In fact, the same can be said about translations. We would then need a wrapper which the user could click for each sense to see semantic relations and translations. Or that table would have smart mathematics and hide translations always unless clicked (would be good for learners) and show semantic relations in so far as they do not have excessive length:
1. to turn off, switch off
Antonyms: anstellen, anmachen, anschalten, einschalten, (click to see more)
(click to see translations) (if it is an English sense) Palaestrator verborum (loquier) 18:33, 14 November 2017 (UTC)
One problem I have with putting more things directly under definitions is that it makes it harder to modify or combine English senses. This is especially relevant for translations since an English editor probably will not know all the languages under a particular sense. This problem does not occur with the current gloss system, although translation boxes may become out of sync with definitions. DTLHS (talk) 18:38, 14 November 2017 (UTC)
It does in fact occur currently, except that people ignore the translations when merging senses, so that they go out of sync. Putting them under senses would just make it harder to ignore this problem. —Rua (mew) 18:44, 14 November 2017 (UTC)
If an English sense is modified and the corresponding translation box is not, those translations are still valid since they have an independent gloss that they refer to. DTLHS (talk) 18:46, 14 November 2017 (UTC)
However one might still have the current translation headers. Translation sections sometimes need to be more differentiated than the English glosses. For example I added under interference a specific legalese sense “intrusion into the scope of protection of a guaranteed right” without finding it necessary to add any English gloss, as the sense is included by the most general definition while other languages have already a distinction there. For the inner-language semantic relations, it would help to keep the senses in sync with the synonyms and other semantic relations if these are directly under sense, as else editors are tempted to underspecify to which senses the synonyms belong if they do it in special sections, and, what Rua said, it is a gentle push to keep things in sync if the semantic relations and translations are under the senses.
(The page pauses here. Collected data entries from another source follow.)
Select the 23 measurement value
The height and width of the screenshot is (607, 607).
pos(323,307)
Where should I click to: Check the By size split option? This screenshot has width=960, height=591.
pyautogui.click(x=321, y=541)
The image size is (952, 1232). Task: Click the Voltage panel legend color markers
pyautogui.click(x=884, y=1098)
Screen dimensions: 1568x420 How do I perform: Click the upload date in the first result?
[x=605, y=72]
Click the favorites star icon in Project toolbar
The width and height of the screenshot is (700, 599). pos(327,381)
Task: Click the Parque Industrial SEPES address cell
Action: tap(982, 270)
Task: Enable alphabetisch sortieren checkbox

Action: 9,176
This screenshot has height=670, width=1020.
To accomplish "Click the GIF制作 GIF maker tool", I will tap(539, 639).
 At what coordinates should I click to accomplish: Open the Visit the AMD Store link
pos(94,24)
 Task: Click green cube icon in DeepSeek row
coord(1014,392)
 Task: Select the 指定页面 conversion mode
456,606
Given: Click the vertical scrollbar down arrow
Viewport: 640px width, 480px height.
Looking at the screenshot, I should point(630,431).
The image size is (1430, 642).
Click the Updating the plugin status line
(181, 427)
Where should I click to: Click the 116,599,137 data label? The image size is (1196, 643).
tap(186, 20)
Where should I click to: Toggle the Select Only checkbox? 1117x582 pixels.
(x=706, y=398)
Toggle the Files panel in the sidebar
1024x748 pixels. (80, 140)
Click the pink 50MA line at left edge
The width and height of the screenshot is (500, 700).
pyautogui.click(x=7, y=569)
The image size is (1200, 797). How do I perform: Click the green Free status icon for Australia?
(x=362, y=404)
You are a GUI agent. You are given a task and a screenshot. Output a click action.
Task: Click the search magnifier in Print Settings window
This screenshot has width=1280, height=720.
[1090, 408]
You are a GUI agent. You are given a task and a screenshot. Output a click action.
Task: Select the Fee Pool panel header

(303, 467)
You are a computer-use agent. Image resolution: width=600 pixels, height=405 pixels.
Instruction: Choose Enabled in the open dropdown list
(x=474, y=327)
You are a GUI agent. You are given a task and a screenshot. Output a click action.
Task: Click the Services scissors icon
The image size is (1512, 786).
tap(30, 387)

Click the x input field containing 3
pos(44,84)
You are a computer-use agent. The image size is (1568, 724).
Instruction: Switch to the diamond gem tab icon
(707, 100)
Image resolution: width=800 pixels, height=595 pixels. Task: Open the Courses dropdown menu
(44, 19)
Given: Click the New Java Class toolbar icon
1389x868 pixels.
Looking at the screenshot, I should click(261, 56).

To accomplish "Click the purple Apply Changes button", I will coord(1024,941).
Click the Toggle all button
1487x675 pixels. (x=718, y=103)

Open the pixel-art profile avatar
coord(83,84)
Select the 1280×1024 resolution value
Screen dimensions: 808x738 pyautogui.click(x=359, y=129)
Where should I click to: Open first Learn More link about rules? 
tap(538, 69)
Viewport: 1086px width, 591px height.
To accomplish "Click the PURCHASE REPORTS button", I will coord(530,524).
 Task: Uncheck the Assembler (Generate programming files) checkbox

Palaestrator verborum (loquier) 18:52, 14 November 2017 (UTC)
Also one should be more conscious about when it can actually happen that senses get merged, modified, or added.
  1. If senses are added, there is no problem with the translations and semantic relations. There are none for the new sense and the older specified ones are not wrong.
  2. If you combine senses, it is, as I understand it, because it has been foolish in the first place to differentiate, so there can be no distinction discerned in two translation sections either. There are many such English definition pages, and I would like to ask how a translator shall distinguish all the allegedly different eleven concepts of understanding currently listed at enforce – it is hard to relate a table in this lemma to a gloss, and translators have already forgot the sense which they actually want to translate when they have chosen a table, and one doubts the essentiality of the differences between the glosses, this is why there are almost no translations, unlike on enforcement. That article can hardly be made worse by adding the translations under glosses and also not further become worse by further merges, as long as and because the distinctions in the translations tables are incomprehensible. Actually having bilingual dictionaries at hand for some of the translation targets should tell you if it is really necessary to distinguish so many meanings. If in doubt, delete the translation tables because they are insufficient and unhealable to allow the births of new ones – it is better than letting confusing, poorly hedged glosses stay.
  3. If you modify senses, it is because you want to make the senses clearer: In those cases the translations will continue being correct and in the future it will be easier to translate because the sense to be translated is more clear for the translator. If you modify the sense because the former sense was just plain wrong and not extant for the lemma, which is highly unlikely, the translations can be deleted because they are misplaced. Palaestrator verborum (loquier) 19:25, 14 November 2017 (UTC)
Very true, but there's a fourth case: splitting senses. —Rua (mew) 19:37, 14 November 2017 (UTC)
Well, I presumed that the senses are somehow monadic, so splitting would be modifying (specifying) + adding. Because how wretched must one be to have actually two separate meanings as one gloss? At the latest the translator will split up such a gloss. It’s the whole problem of unreadable pages and translations conflicting glosses if the editors do not understand that the fact that they can describe meanings in multiple glosses does not imply that they are dealing with that many separate meanings. By talking more one does not necessarily make more statements, sometimes one clarifies, sometimes one even obsfuscates by hiding the simple. For the lovers of examples, a complete fail of the described kind has happened at نِسْبَة (nisba) until fixed today where there was a list of glosses with one word each gloss as if the English words had no manifold meaning themselves. The skilled editor does not just list every possible rewording but distinguishes the meanings in relation opposite to each other and specializes them as feasible – with means of vocabulary or layout – for the reader to understand given sentences that contain the word; sometimes the translation tables are desired to be even more special than the meaning has been presented without them, but listing the semantic relations and translations for each gloss helps to distinguish independently of this. There is in the case of enforce one abstract meaning that, as I admit, needs at least two main glosses to describe (mainly force for the increase of the effect of something being added and force being just applied on something or someone for a certain effect, as I see before now actually regrouping the enforce lemma content), but not eleven. Palaestrator verborum (loquier) 23:16, 14 November 2017 (UTC)
I like separate synonym sections as mandated by WT:EL, but there was a recent poll showing many people like the new format. --Dan Polansky (talk) 07:28, 17 November 2017 (UTC)
The poll is at Wiktionary:Beer_parlour/2017/May#Poll: putting "nyms" directly under definition lines. It shows a 2/3-supermajority support placing -nyms (including synonyms) directly under definitions. --Dan Polansky (talk) 07:44, 17 November 2017 (UTC)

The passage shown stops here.